November 24, 2004
D.C. pols: Follow the TV money
Dissident D.C. councilmembers are opening a new front in the Washington Nationals stadium war, with five members asking the council's auditor to investigate the team's proposed TV deal. Under the much-rumored but as-yet-unfinalized plan, the Nats and Baltimore Orioles would form a regional cable network, with O's owner Peter Angelos getting 60% of the proceeds in exchange for waiving his nonexistent territorial rights to D.C.
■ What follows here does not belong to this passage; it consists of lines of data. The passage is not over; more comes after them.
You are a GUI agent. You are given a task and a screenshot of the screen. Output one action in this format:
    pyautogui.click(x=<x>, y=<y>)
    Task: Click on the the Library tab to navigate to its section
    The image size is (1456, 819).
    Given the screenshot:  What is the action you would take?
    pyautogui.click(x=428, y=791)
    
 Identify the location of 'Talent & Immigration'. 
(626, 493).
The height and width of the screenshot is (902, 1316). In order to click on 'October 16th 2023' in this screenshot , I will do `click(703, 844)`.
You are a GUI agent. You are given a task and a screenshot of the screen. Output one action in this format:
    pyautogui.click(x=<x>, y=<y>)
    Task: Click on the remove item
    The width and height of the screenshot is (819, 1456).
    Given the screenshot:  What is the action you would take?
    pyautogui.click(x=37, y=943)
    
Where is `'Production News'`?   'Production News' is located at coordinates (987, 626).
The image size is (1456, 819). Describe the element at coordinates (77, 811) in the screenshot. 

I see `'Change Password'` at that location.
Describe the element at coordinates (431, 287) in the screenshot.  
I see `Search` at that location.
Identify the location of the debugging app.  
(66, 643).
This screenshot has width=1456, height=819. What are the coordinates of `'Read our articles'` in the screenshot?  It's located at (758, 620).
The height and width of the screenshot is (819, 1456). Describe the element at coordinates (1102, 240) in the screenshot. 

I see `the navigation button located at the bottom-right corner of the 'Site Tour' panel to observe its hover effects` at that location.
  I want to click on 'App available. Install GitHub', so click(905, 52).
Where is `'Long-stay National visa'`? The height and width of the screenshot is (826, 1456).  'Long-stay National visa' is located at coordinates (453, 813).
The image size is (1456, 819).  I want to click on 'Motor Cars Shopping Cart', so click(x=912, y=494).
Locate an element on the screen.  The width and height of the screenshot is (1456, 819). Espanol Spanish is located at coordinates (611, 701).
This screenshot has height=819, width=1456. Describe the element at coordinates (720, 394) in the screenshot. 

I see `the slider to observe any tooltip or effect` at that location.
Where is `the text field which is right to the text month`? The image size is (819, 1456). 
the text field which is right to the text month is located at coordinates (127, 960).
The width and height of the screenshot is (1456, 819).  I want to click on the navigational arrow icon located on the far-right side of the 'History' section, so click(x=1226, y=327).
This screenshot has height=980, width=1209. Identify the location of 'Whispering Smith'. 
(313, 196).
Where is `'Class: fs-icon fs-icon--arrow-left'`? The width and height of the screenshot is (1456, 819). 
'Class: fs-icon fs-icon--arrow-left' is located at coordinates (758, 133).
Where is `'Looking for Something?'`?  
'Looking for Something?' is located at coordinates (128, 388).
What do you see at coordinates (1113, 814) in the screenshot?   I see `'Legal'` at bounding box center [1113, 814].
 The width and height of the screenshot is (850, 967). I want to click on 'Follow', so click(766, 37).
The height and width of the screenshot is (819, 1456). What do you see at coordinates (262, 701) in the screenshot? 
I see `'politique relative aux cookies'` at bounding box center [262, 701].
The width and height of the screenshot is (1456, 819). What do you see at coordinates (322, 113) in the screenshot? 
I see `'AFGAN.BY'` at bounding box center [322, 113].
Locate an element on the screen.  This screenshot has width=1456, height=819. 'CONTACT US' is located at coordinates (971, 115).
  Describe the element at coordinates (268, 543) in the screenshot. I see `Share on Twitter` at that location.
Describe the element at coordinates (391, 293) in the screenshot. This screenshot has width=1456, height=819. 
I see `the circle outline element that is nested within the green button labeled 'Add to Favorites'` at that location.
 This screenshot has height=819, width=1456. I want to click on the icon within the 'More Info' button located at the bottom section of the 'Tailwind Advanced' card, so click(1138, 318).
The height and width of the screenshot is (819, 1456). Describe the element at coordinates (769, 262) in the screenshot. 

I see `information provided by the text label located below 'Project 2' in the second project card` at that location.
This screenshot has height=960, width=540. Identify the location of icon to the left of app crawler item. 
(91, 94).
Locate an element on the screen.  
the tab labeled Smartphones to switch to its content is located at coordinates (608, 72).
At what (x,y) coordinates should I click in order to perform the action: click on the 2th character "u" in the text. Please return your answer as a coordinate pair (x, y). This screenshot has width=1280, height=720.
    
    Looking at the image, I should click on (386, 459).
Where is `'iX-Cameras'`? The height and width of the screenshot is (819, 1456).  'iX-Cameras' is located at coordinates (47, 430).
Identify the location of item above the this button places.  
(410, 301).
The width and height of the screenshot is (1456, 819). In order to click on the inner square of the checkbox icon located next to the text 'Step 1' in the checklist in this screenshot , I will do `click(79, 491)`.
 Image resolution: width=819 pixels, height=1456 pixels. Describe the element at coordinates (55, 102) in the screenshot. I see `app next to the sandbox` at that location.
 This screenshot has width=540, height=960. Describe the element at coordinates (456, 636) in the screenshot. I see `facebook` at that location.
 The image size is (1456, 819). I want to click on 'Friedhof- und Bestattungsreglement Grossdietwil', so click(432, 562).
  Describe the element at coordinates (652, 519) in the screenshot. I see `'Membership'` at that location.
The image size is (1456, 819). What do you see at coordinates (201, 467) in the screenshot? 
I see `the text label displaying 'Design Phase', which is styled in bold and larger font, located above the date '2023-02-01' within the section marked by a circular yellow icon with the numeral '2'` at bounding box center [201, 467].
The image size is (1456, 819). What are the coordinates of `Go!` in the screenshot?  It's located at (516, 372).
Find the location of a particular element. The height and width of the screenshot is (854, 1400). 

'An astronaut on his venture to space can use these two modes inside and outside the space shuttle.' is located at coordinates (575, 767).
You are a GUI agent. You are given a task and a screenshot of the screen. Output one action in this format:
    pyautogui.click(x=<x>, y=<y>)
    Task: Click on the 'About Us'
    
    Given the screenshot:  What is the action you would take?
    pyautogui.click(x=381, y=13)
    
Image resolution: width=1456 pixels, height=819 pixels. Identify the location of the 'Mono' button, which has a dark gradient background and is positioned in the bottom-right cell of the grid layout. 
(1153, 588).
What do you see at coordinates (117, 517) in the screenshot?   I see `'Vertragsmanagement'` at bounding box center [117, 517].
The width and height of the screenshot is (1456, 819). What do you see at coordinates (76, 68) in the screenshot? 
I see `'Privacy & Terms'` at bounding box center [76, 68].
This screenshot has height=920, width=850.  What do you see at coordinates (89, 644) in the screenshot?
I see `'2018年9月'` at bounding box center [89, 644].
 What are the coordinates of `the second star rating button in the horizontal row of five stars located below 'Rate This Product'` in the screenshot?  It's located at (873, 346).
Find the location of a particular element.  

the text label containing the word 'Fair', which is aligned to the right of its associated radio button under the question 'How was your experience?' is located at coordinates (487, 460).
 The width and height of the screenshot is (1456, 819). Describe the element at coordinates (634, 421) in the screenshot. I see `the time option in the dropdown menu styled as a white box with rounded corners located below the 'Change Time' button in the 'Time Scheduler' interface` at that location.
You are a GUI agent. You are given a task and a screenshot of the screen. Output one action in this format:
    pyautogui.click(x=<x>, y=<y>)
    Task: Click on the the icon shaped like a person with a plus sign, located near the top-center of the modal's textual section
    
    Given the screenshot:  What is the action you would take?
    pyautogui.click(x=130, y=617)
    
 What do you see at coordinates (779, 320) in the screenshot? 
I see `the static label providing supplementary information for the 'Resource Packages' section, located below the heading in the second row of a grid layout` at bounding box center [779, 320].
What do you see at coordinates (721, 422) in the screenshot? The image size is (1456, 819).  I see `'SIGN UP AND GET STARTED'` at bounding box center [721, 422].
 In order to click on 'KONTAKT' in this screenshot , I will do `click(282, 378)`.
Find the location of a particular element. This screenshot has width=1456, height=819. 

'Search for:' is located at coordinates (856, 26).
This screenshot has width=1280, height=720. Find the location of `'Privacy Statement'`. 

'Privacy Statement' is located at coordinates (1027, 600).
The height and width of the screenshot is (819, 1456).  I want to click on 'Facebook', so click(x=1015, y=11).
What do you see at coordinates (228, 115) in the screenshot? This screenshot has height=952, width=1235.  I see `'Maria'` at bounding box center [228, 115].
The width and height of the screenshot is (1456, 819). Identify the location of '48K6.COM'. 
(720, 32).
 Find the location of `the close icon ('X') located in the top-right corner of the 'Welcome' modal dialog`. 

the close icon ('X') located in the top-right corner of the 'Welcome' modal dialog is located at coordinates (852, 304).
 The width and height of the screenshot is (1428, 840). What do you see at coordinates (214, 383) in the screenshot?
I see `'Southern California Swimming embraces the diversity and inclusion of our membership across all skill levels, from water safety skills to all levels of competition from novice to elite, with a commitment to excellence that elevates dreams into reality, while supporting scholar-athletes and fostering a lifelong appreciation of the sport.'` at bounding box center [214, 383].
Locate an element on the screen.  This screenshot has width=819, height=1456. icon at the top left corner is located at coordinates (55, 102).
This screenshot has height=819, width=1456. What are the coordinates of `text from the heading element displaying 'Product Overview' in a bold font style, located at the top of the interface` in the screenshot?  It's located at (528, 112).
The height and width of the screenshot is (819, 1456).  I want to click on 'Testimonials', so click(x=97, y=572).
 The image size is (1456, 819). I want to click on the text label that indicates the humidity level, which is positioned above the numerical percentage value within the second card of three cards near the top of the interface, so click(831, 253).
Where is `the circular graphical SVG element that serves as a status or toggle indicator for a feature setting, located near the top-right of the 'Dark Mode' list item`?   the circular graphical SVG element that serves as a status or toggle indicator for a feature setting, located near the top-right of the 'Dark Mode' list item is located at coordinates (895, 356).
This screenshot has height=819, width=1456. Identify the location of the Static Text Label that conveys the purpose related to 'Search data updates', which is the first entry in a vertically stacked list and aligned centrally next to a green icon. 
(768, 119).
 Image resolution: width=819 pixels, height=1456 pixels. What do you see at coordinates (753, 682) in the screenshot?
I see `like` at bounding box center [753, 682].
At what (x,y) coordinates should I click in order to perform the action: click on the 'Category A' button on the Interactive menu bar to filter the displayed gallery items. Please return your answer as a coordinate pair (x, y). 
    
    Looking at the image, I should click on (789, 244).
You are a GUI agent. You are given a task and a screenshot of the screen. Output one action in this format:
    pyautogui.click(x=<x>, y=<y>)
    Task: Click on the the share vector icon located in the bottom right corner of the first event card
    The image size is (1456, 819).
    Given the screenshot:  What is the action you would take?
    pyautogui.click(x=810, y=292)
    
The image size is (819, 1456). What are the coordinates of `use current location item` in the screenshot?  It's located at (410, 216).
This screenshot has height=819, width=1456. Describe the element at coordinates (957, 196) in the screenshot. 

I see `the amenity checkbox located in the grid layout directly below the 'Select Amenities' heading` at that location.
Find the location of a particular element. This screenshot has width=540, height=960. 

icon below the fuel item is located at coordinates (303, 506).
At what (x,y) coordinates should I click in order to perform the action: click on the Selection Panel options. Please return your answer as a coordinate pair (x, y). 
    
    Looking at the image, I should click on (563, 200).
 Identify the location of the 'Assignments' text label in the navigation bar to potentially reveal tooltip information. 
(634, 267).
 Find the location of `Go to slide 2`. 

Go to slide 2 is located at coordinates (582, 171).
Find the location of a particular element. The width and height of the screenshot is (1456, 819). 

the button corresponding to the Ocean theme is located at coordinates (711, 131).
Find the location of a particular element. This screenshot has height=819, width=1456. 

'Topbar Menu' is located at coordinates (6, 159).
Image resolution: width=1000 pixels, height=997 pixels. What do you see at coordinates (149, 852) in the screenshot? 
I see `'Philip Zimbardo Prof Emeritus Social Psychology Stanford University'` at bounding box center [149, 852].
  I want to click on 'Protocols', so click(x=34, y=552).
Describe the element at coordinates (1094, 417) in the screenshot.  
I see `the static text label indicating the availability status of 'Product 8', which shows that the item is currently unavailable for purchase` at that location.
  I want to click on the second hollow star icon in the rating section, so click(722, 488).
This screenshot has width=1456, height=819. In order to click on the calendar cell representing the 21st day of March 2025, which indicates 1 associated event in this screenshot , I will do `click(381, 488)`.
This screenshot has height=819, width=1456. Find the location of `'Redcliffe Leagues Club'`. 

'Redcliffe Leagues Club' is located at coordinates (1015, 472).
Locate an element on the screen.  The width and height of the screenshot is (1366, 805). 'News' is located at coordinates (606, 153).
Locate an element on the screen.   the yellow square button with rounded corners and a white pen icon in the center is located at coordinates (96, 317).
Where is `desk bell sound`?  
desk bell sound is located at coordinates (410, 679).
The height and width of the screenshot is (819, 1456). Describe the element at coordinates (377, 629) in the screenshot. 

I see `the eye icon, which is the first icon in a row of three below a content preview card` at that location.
"Just imagine what the Washington team could do if it had the $46 million a year that the five most valuable baseball teams receive on average in media revenue," the Gang of Five wrote to auditor Deborah Nichols. "The new team could contribute substantially to the financing of the new stadium, relieving the public of some of its financial burden." Of course, there's nothing stopping the new team from doing that anyway, but it is a weird footnote to this deal that the biggest winner from D.C.'s proposed stadium subsidies could end up being Peter Angelos.
Up in Montreal, meanwhile, where the Nationals were - in fact, still technically are, until baseball owners finally get around to voting on the move - the Expos, there's a 28-years-young debt-ridden stadium suddenly unwanted by either its tenants or its owners. The province of Quebec is scheduled to turn over Olympic Stadium to the city of Montreal in 2006, but the city wants no part of it: "Knowing that the government gives grants of $22 million per year to operate the stadium, well, we're not ready to put that kind of money into it, we just don't have it," Montreal executive committee Michel Prescott told the CBC. But surely such a thing would never happen to a new stadium, right?